Data compression¶
lh5.compression gives the user a lot of flexibility in choosing how to compress LGDOs, on disk or in memory, through traditional HDF5 filters or custom waveform compression algorithms.
[1]:
from __future__ import annotations
import lgdo
import numpy as np
import lh5
Let’s start by creating a dummy LGDO Table:
[2]:
data = lgdo.Table(
size=1000,
col_dict={
"col1": lgdo.Array(np.arange(0, 100, 0.1)),
"col2": lgdo.Array(np.random.default_rng().random(1000)),
},
)
data
[2]:
Table(dict={'col1': Array([ 0. 0.1 ... 99.8 99.9], attrs={'datatype': 'array<1>{real}'}), 'col2': Array([0.862781 0.02697042 ... 0.13516798 0.96446903], attrs={'datatype': 'array<1>{real}'})}, attrs={'datatype': 'table{col1,col2}'})
and writing it to disk with default settings:
[3]:
lh5.write(data, "data", "data.lh5", wo_mode="of")
lh5.show("data.lh5")
/
└── data · table{col1,col2}
├── col1 · array<1>{real}
└── col2 · array<1>{real}
Let’s inspect the data on disk:
[4]:
import h5py
def show_h5ds_opts(obj):
with h5py.File("data.lh5") as f:
print(obj)
for attr in ["compression", "compression_opts", "shuffle", "chunks"]:
print(">", attr, ":", f[obj].__getattribute__(attr))
print("> size :", f[obj].id.get_storage_size(), "B")
show_h5ds_opts("data/col1")
data/col1
> compression : gzip
> compression_opts : 4
> shuffle : True
> chunks : (1000,)
> size : 494 B
Looks like the data is compressed with Gzip (compression level 4) by default! This default setting is stored in the global lh5.io.settings.DEFAULT_HDF5_SETTINGS variable:
[5]:
lh5.io.settings.DEFAULT_HDF5_SETTINGS
[5]:
{'shuffle': True, 'compression': 'gzip'}
Which specifies the default keyword arguments forwarded to h5py.Group.create_dataset() and can be overridden by the user.
Important: do not import DEFAULT_HDF5_SETTINGS in your namespace, import lh5.io.settings and modify lh5.io.settings.DEFAULT_HDF5_SETTINGS. Otherwise, changes won’t have any effect.
Examples:
[6]:
# use another built-in filter
lh5.io.settings.DEFAULT_HDF5_SETTINGS = {"compression": "lzf"}
# specify filter name and options
lh5.io.settings.DEFAULT_HDF5_SETTINGS = {"compression": "gzip", "compression_opts": 7}
# specify a registered filter provided by hdf5plugin
import hdf5plugin
lh5.io.settings.DEFAULT_HDF5_SETTINGS = {"compression": hdf5plugin.Blosc()}
# shuffle bytes before compressing (typically better compression ratio with no performance penalty)
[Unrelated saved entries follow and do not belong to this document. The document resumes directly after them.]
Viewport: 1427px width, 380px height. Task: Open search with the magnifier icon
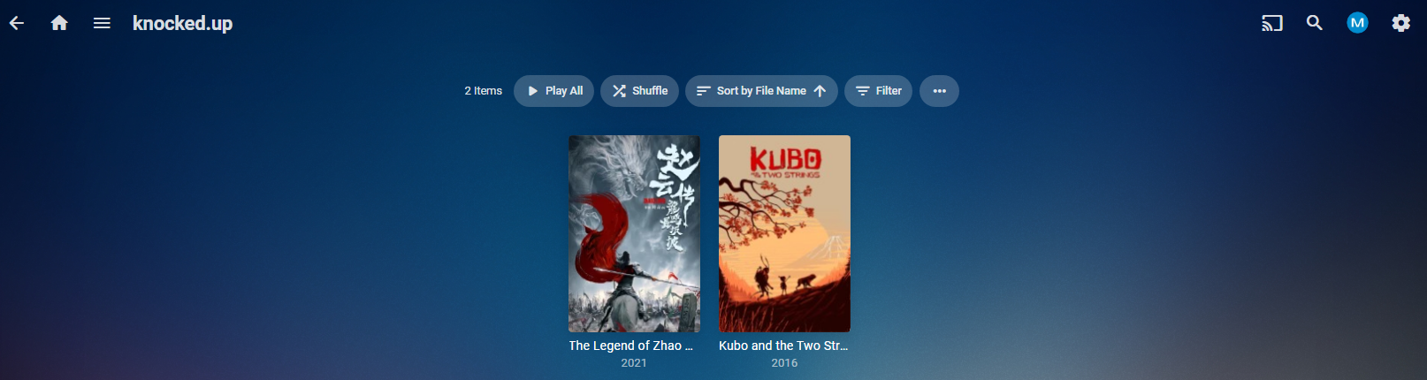1315,23
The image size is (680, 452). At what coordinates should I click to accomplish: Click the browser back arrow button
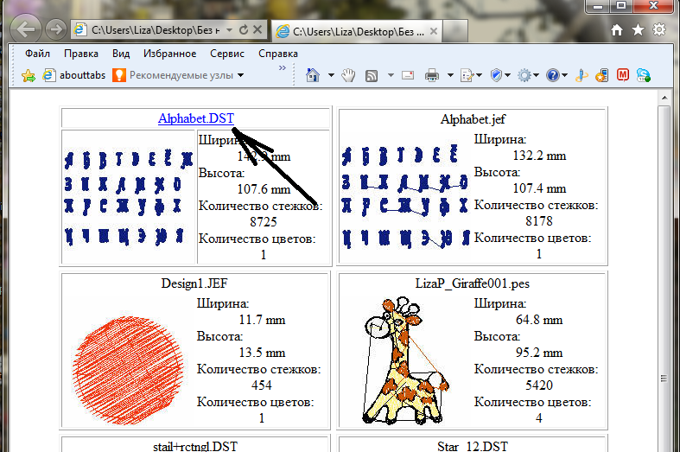click(x=26, y=29)
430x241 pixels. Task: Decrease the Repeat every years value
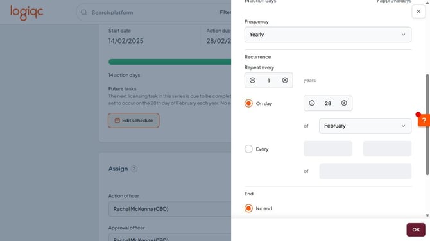(x=252, y=80)
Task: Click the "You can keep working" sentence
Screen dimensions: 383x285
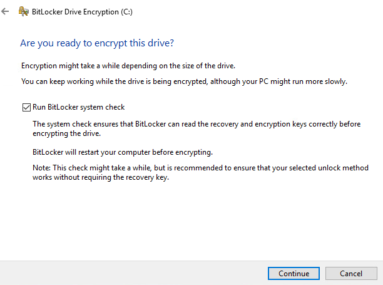Action: (x=184, y=81)
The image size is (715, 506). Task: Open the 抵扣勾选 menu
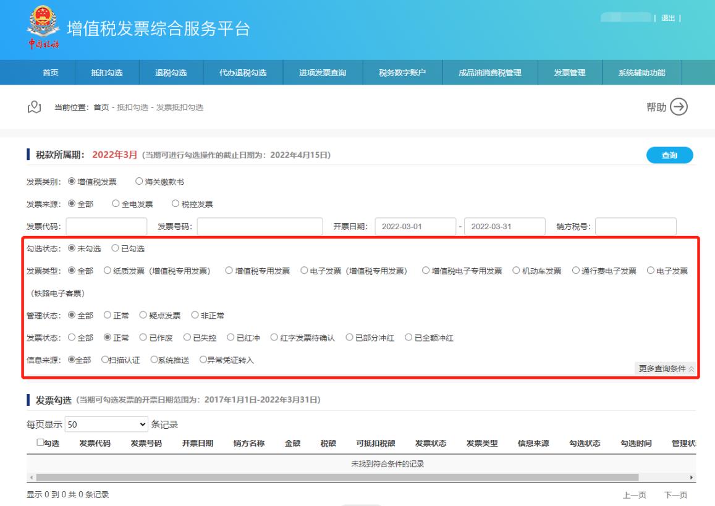coord(107,73)
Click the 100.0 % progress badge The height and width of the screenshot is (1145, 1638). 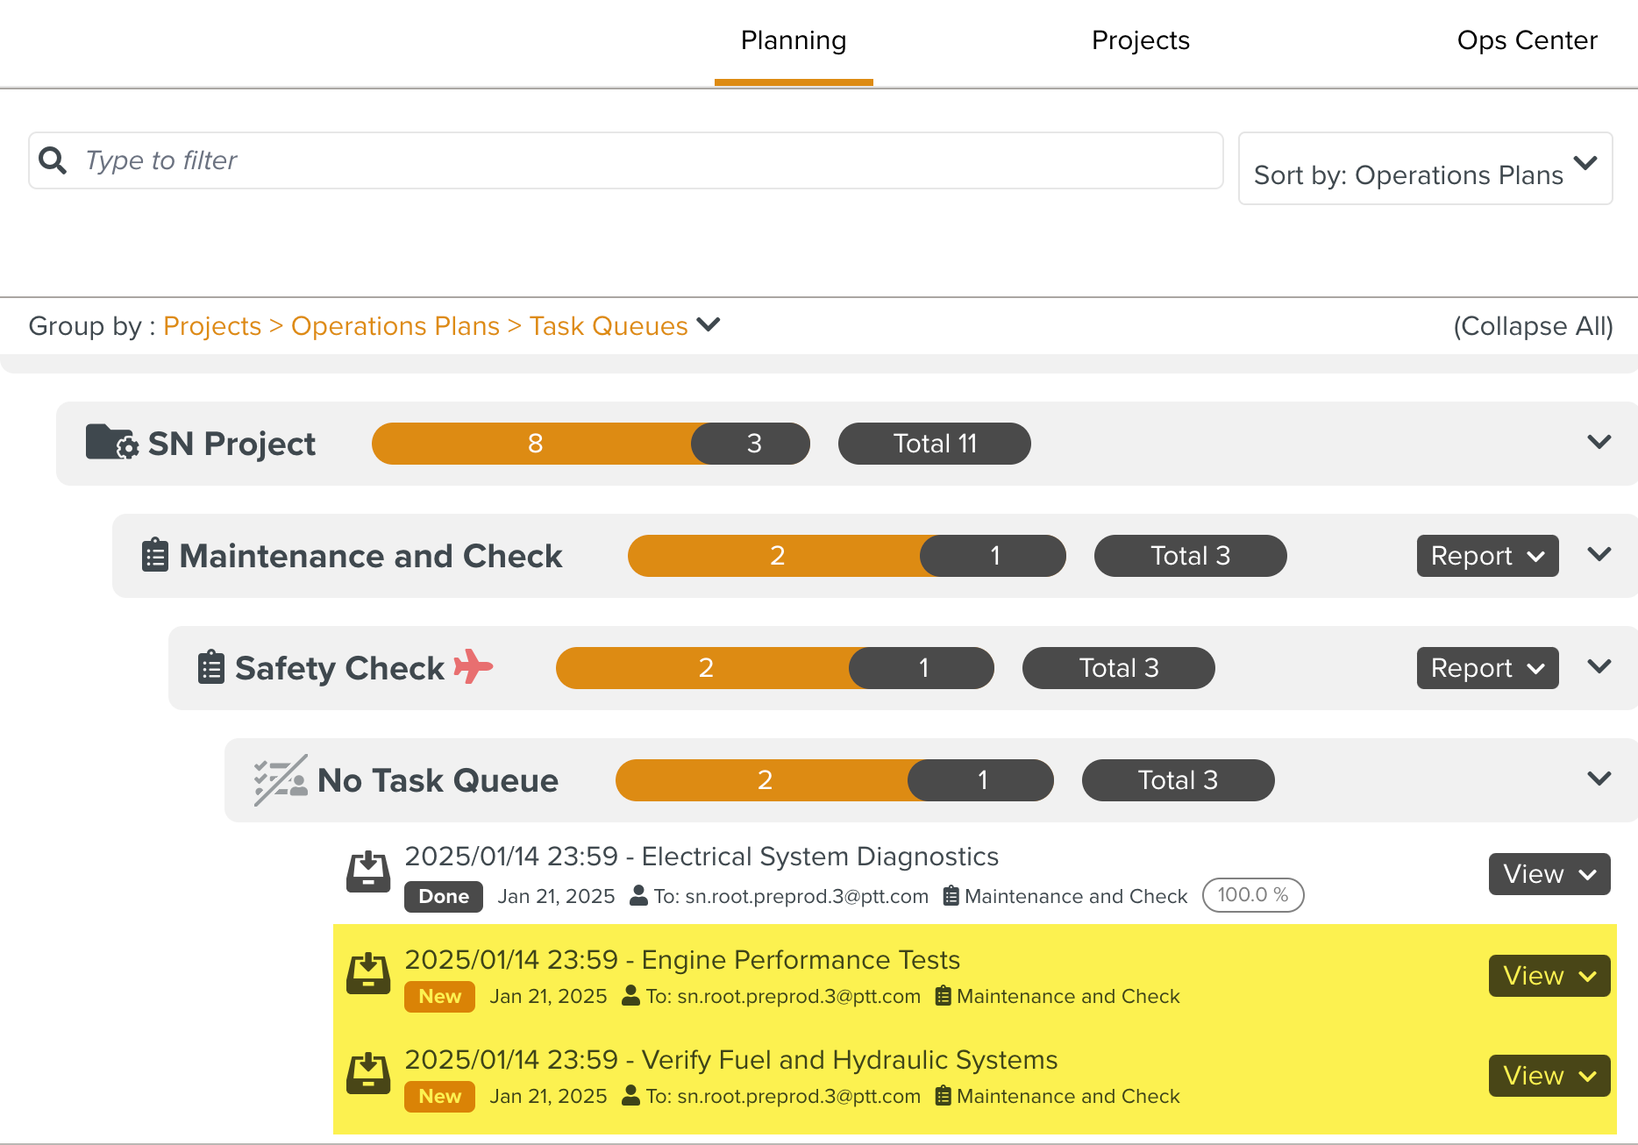point(1252,895)

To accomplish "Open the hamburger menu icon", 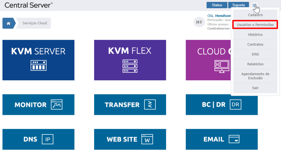I will pos(254,5).
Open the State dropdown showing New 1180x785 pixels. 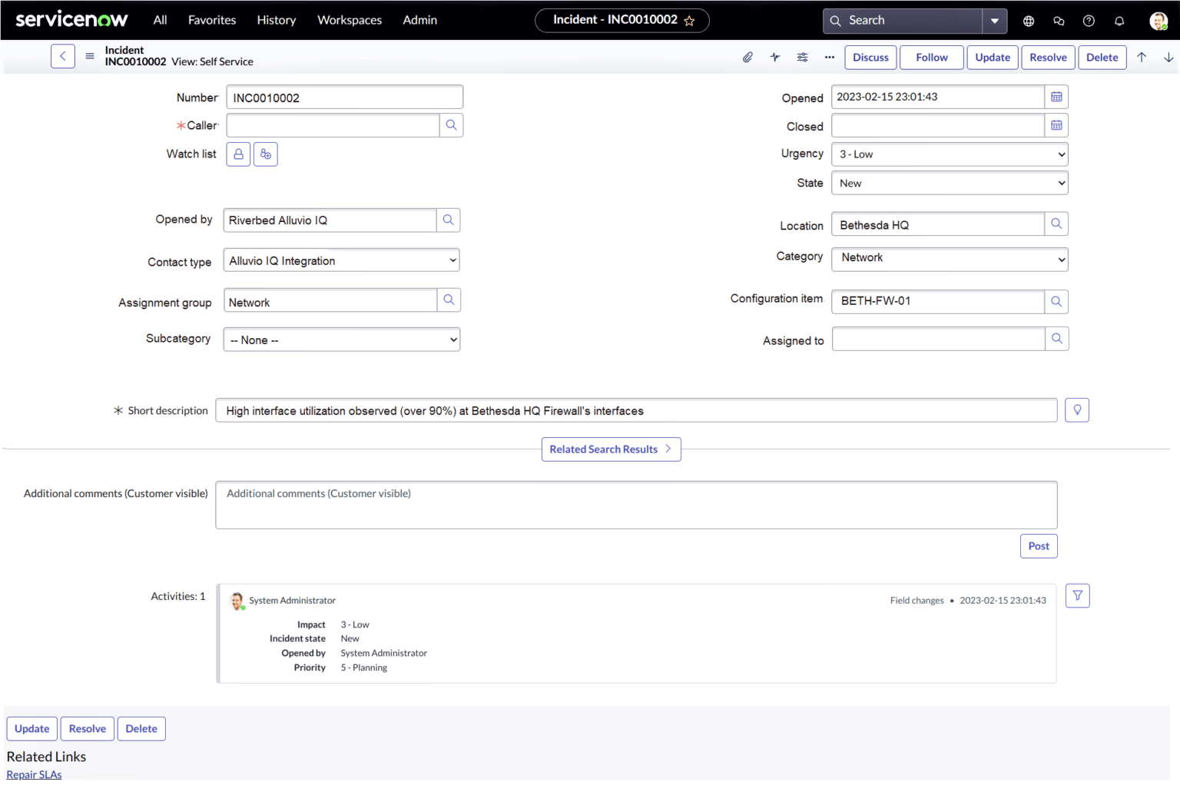coord(950,183)
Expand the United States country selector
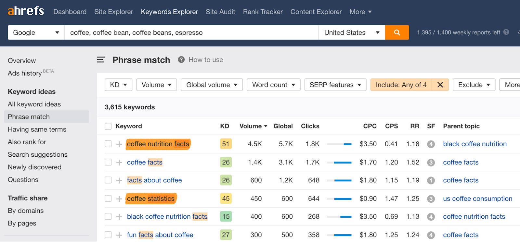 tap(352, 32)
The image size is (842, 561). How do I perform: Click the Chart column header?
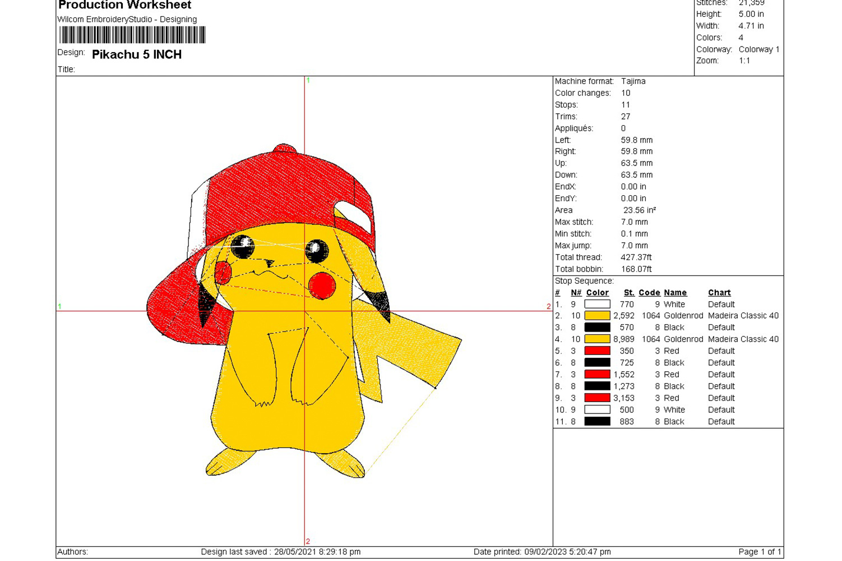[x=719, y=293]
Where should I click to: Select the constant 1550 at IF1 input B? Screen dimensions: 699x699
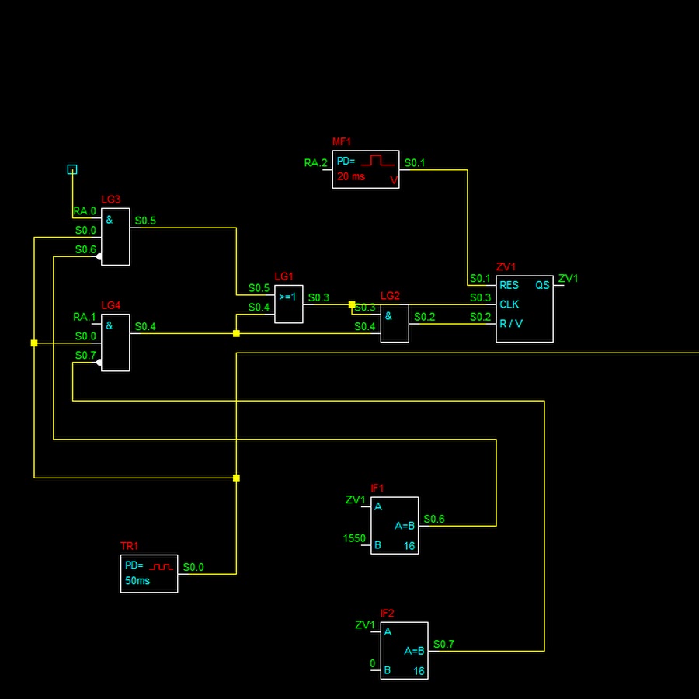354,538
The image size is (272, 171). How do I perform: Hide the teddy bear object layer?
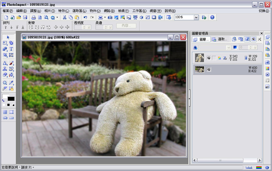(209, 58)
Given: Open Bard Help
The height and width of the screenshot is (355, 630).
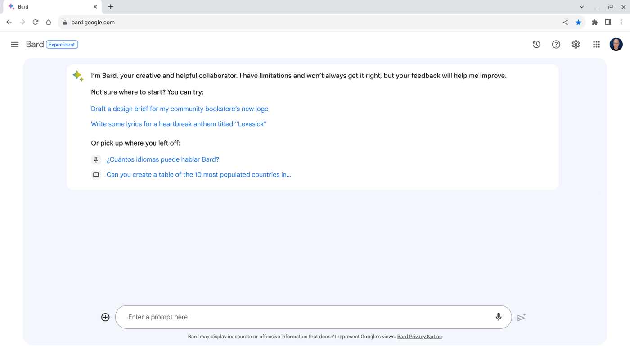Looking at the screenshot, I should 556,44.
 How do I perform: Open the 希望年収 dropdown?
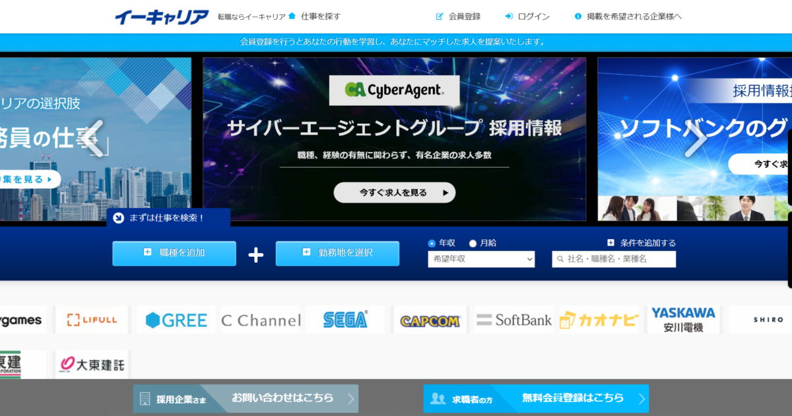[481, 260]
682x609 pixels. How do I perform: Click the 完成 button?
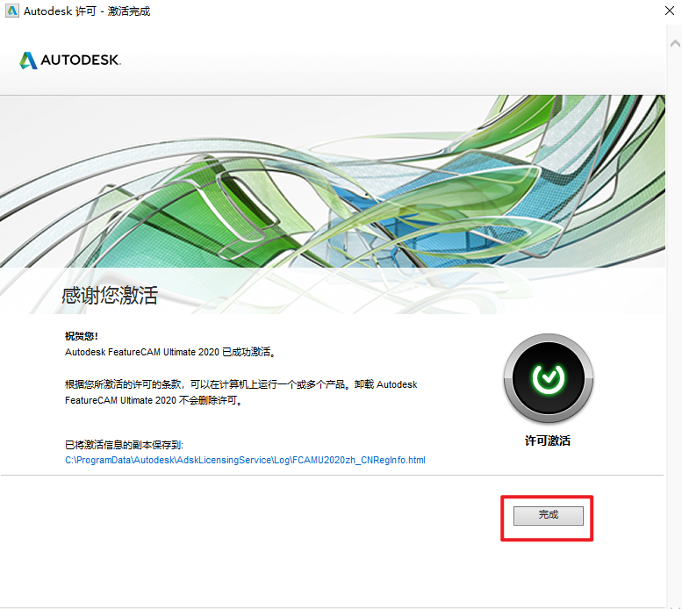tap(548, 515)
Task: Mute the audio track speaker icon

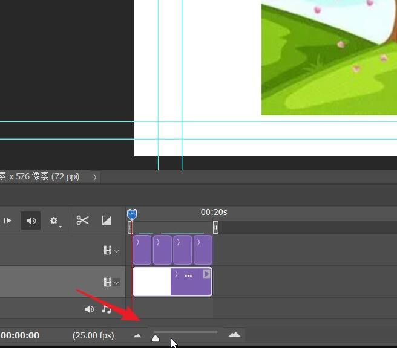Action: 90,309
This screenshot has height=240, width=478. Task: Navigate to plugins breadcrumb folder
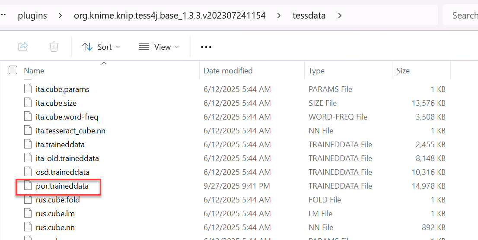coord(32,16)
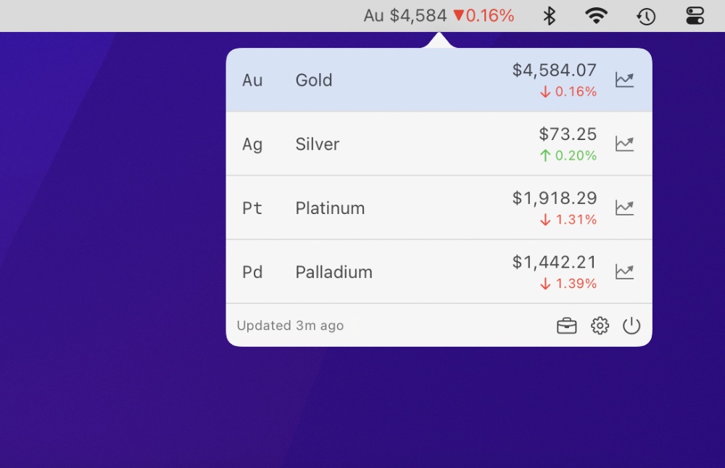Screen dimensions: 725x468
Task: Open the Bluetooth status icon
Action: coord(549,15)
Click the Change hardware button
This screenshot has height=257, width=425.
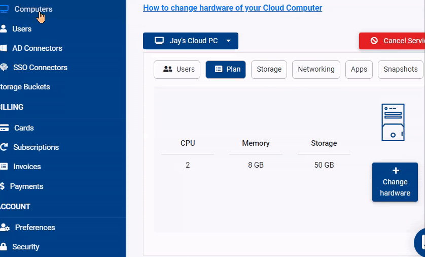click(x=395, y=182)
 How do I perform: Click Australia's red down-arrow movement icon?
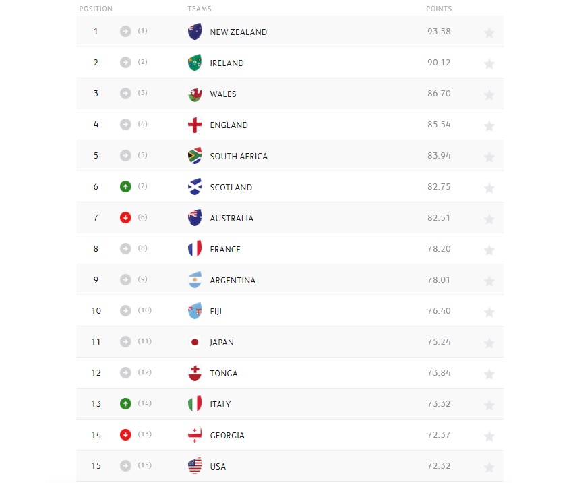coord(125,217)
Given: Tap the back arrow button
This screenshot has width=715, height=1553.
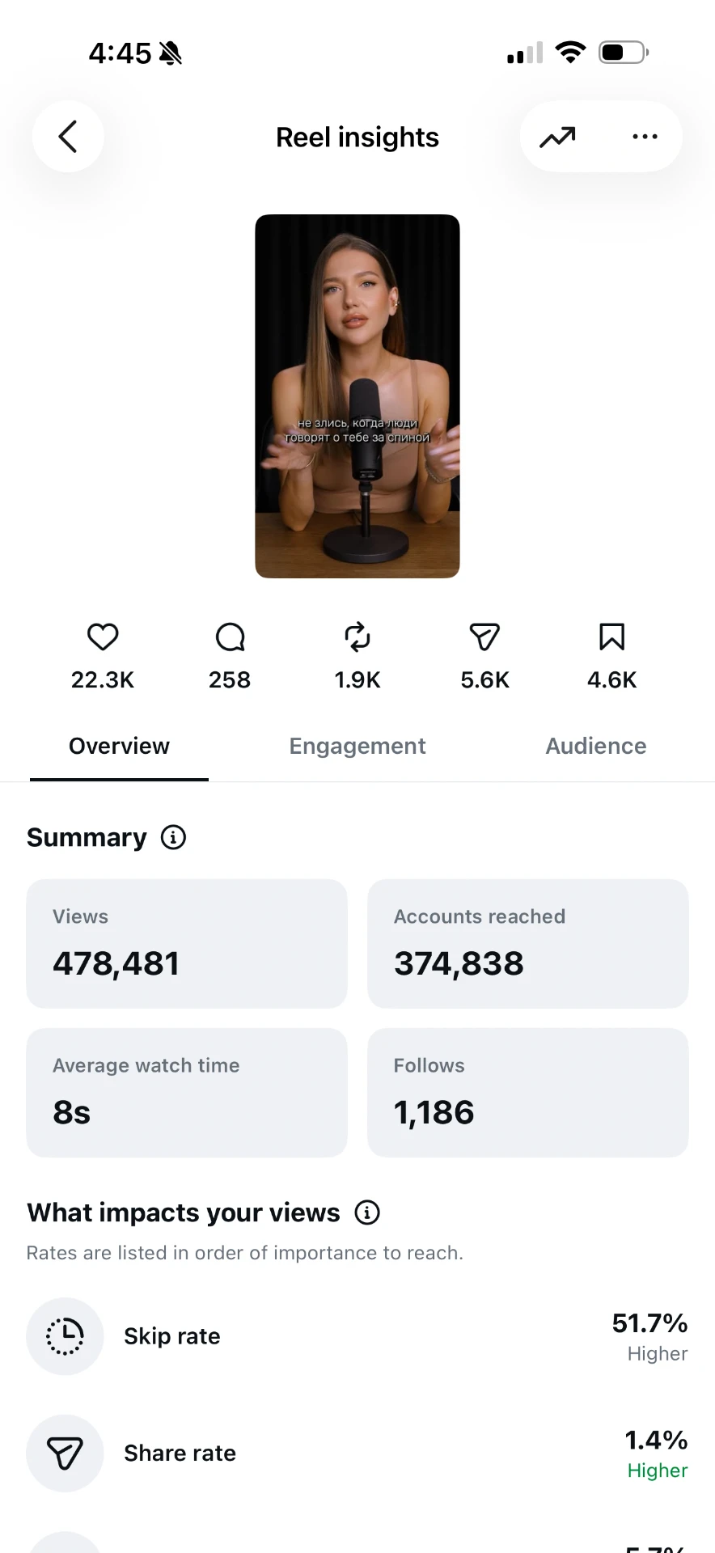Looking at the screenshot, I should (x=68, y=137).
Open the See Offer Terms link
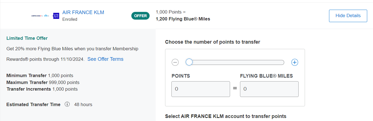This screenshot has height=121, width=373. (105, 59)

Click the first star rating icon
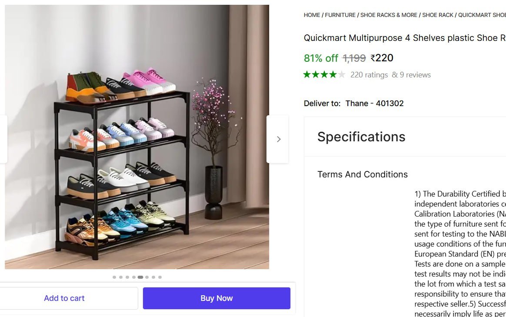click(306, 74)
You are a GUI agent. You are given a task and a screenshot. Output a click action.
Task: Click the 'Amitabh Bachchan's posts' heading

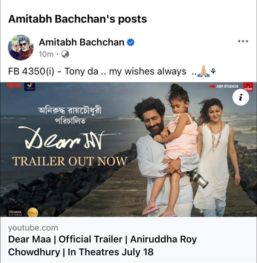coord(77,19)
lh5.io.settings.DEFAULT_HDF5_SETTINGS = {"shuffle": True, "compression": "lzf"}
Useful resources and lists of HDF5 filters:
Let’s now re-write the data with the updated default settings:
[7]:
lh5.write(data, "data", "data.lh5", wo_mode="of")
show_h5ds_opts("data/col1")
data/col1
> compression : lzf
> compression_opts : None
> shuffle : True
> chunks : (1000,)
> size : 675 B
Nice. Shuffling bytes before compressing significantly reduced size on disk.
To reset the HDF5 settings to default values:
[8]:
lh5.io.settings.DEFAULT_HDF5_SETTINGS = lh5.io.settings.default_hdf5_settings()
Last but not least, create_dataset() keyword arguments can be passed to write(). They will be forwarded as is, overriding default settings.
[9]:
lh5.write(data, "data", "data.lh5", wo_mode="of", shuffle=True, compression="gzip")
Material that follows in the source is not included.